Pancreatic cancer patients with a particular mutation in their DNA can be treated with platinum-based chemotherapy and live longer. Those without the mutation may not be lucky even after receiving the same treatment.
The ability to define the subsets in patients who should receive tailored treatment based on tumor biology highlights the importance of molecular filing in improving patient outcomes.
Naturally, the DNA gets damaged every day. Body cells are designed to repair any errors in the DNA in many different ways, including HR. But some genes such as the BRCA1 and BRCA2 genes can be mutated and stop repairing the DNA by HR. Mutations in genes such as ATM, CHEK1/2, PALB2, ATRX, ATR, BAP1, BRIP1, and BARD1 can impair the HR too. When homologous recombination stops working, that is when conditions like cancer develop.
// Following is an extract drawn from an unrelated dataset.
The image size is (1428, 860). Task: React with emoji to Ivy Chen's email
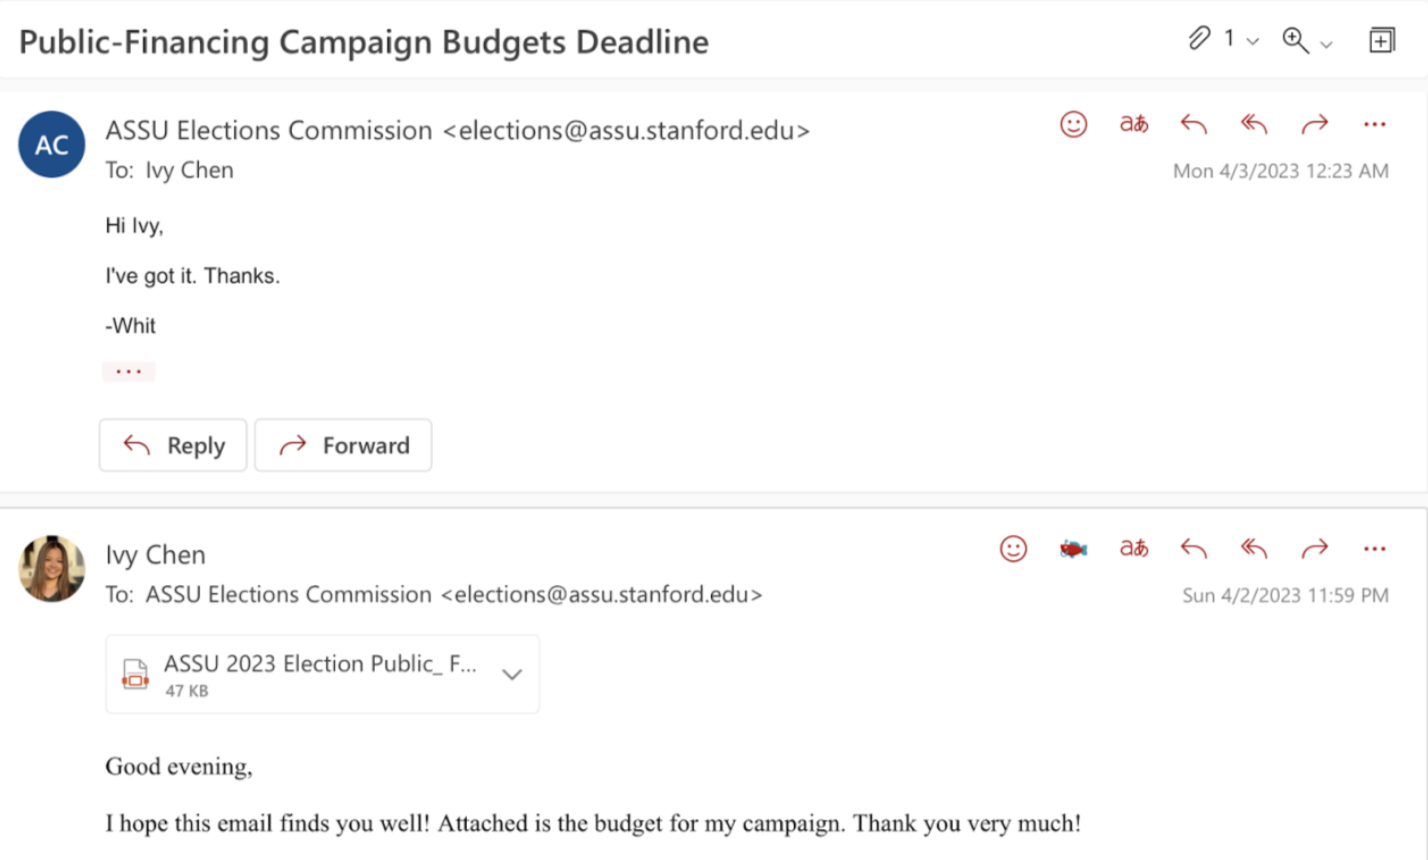(x=1013, y=548)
After examining data on patients with advanced pancreatic cancer and those whose tumors had been wholly or partially removed through surgery, researchers also sought to find out if they also had a specific mutation called homologous recombination (HR). This type of mutation impairs the body’s DNA repair process.
The patients selected in the study had mutations in HR genes (germline mutations) or had somatic mutations (mutations found in tumor tissue).
Those with metastatic disease and HR-related mutations managed to live 11 months longer after receiving platinum-based chemotherapy treatment. Those without the HR-related mutations did not live long.
This concludes that cancers that have HR-related mutations are vulnerable to platinum-based chemotherapy. However, platinum-based chemotherapy can only benefit certain patients and not all. Only a percentage of pancreatic cancers have HR-related mutations.
That is why platinum-based therapy cannot be the first-line of treatment for many other patients. Before getting treated, it is recommended that patients undergo molecular profiling to help identify mutations, especially those that can impact their treatment options.